— Start of PROVIDED ENTRIES —

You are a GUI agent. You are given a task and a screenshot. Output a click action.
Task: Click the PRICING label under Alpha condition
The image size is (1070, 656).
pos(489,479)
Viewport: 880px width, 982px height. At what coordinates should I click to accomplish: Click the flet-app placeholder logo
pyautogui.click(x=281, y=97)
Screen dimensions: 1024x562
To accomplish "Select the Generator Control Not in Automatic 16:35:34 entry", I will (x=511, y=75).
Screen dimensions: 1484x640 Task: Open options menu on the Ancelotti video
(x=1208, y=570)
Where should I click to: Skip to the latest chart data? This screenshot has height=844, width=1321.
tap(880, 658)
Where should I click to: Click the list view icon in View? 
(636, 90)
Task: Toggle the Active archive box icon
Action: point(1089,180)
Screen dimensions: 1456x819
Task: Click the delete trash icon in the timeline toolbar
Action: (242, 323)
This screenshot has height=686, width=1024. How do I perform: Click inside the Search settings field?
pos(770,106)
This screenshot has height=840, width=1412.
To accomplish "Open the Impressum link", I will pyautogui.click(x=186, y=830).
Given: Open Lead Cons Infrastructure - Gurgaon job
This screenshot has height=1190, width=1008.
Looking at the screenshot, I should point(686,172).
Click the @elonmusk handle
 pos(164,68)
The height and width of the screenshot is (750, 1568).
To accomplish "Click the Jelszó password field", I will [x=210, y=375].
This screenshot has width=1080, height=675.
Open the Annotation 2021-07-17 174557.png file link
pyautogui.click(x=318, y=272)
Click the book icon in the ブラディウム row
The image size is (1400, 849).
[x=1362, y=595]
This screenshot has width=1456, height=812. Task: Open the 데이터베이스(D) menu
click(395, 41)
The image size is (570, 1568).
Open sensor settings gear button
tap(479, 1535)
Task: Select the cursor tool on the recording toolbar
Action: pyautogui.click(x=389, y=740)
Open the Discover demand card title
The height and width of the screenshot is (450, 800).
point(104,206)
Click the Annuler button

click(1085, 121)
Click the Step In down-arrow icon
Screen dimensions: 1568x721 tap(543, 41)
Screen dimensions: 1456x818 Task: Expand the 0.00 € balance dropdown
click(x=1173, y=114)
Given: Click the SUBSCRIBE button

— End of PROVIDED ENTRIES —

→ SHORT TASK: Rewrite the stretch from the line containing "Click the Annuler button" through the end of the rows, changing every "button" to "control" and leaving everything else as it stands.

→ EXERCISE RESULT:
Click the Annuler control

click(1085, 121)
Click the Step In down-arrow icon
Screen dimensions: 1568x721 tap(543, 41)
Screen dimensions: 1456x818 Task: Expand the 0.00 € balance dropdown
click(x=1173, y=114)
Given: Click the SUBSCRIBE control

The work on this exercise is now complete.